**Task prompt:**
List every government agency named in the passage on federal oil and gas leases.

**Source passage:**

* START *

Certain operations that we conduct are on federal oil and gas leases, which are administered by the Bureau of Land Management (“BLM”) and the Bureau of Ocean Energy Management (“BOEM”), a successor agency to the Minerals Management Service. These leases contain relatively standardized terms and require compliance with detailed BLM and BOEM regulations and orders pursuant to various federal laws, including the Outer Continental Shelf Lands Act (“OCSLA”), which are subject to change by the applicable agency. Many onshore leases contain stipulations limiting activities that may be conducted on the lease. Some stipulations are unique to particular geographic areas and may limit the times during which activities on the lease may be conducted, the manner in which certain activities may be conducted or, in some cases, may ban any surface activity. For offshore operations, lessees must obtain BOEM approval for exploration, development and production plans prior to the commencement of such operations. In addition to permits required from other agencies (such as the U.S. Environmental Protection Agency, (the “EPA”)), lessees must obtain a permit from the BLM or the BOEM, as applicable, prior to the commencement of drilling, and comply with regulations governing, among other things, engineering and construction specifications for production facilities, safety procedures, plugging and abandonment of wells on the Outer Continental Shelf (“OCS”) of the GOM, calculation of royalty payments and the valuation of production for this purpose, and removal of facilities. To cover the various obligations of lessees on the OCS, the BOEM generally requires that lessees post substantial bonds or other acceptable assurances that such obligations will be met, unless the BOEM exempts the lessee from such obligations. The cost of such bonds or other surety can be substantial, and we can provide no assurance that we can continue to obtain bonds or other surety in all cases. Under certain circumstances, the BLM or the Bureau of Safety and Environmental Enforcement (“BSEE”), a new federal agency created to enforce compliance with safety and environmental rules of the OCS, as applicable, may require our operations on federal leases to be suspended or terminated. Any such suspension or termination could materially and adversely affect our financial condition and operations.

* END *

**Supplied material:**

* START *

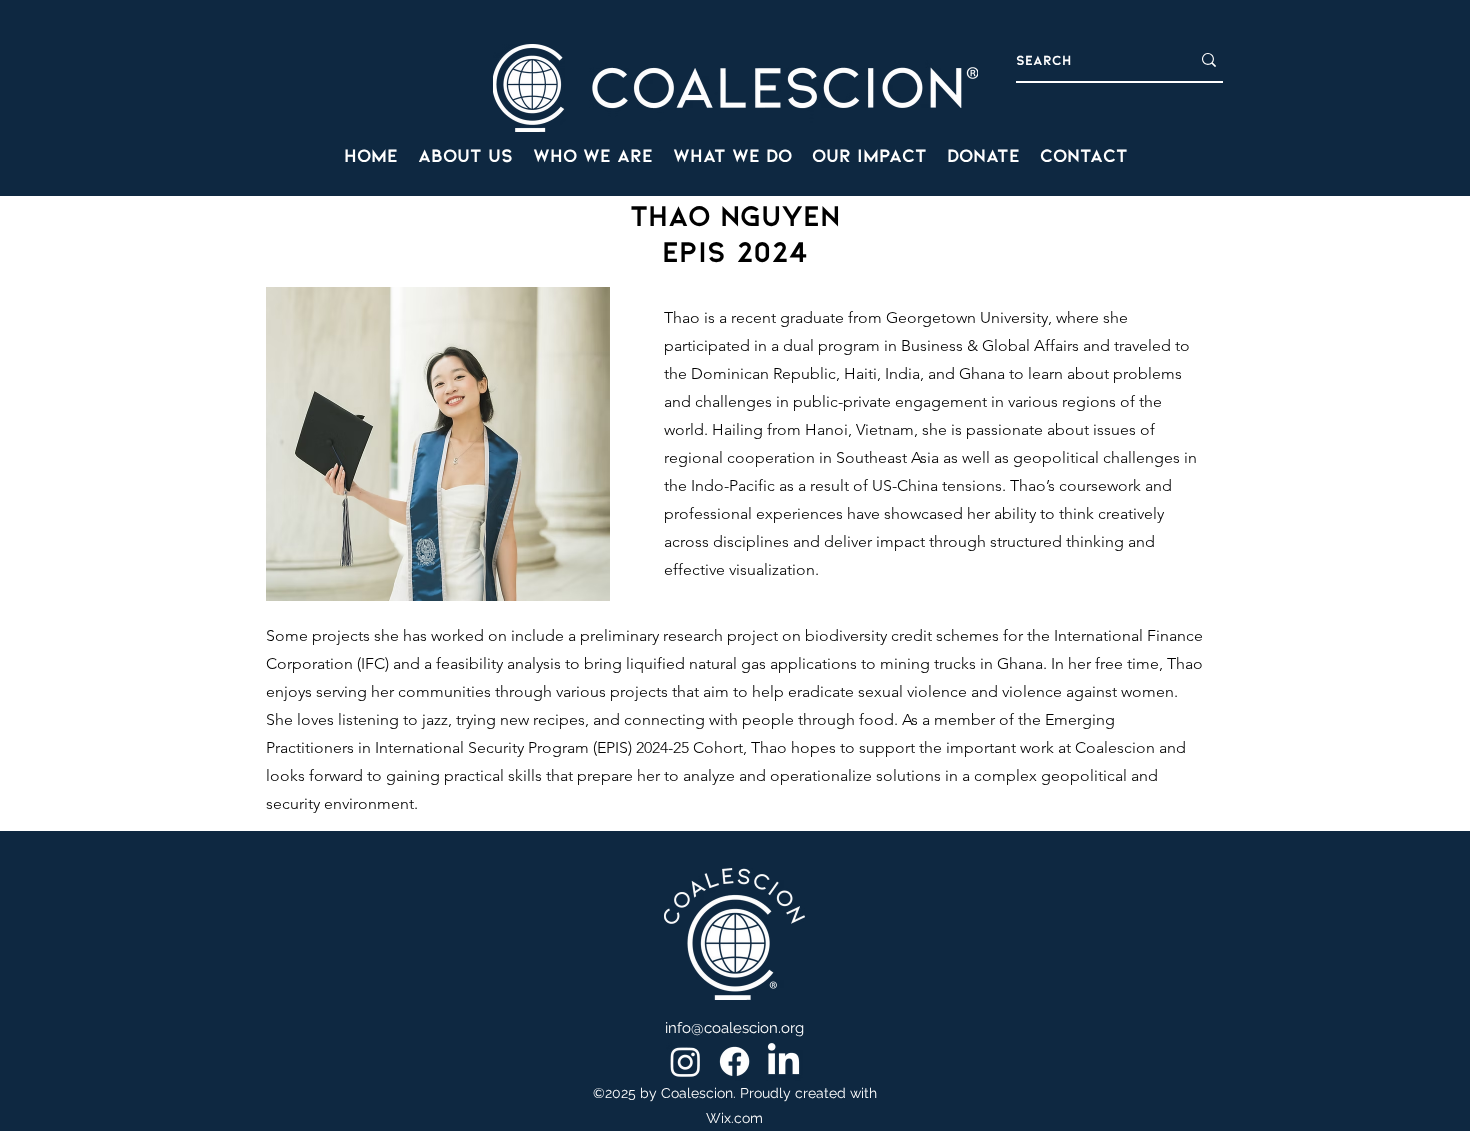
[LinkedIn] (783, 1061)
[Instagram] (685, 1061)
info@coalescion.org (734, 1028)
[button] (593, 155)
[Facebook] (734, 1061)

* END *

**Answer to this task:**
- Bureau of Land Management (BLM)
- Bureau of Ocean Energy Management (BOEM)
- Minerals Management Service
- U.S. Environmental Protection Agency (EPA)
- Bureau of Safety and Environmental Enforcement (BSEE)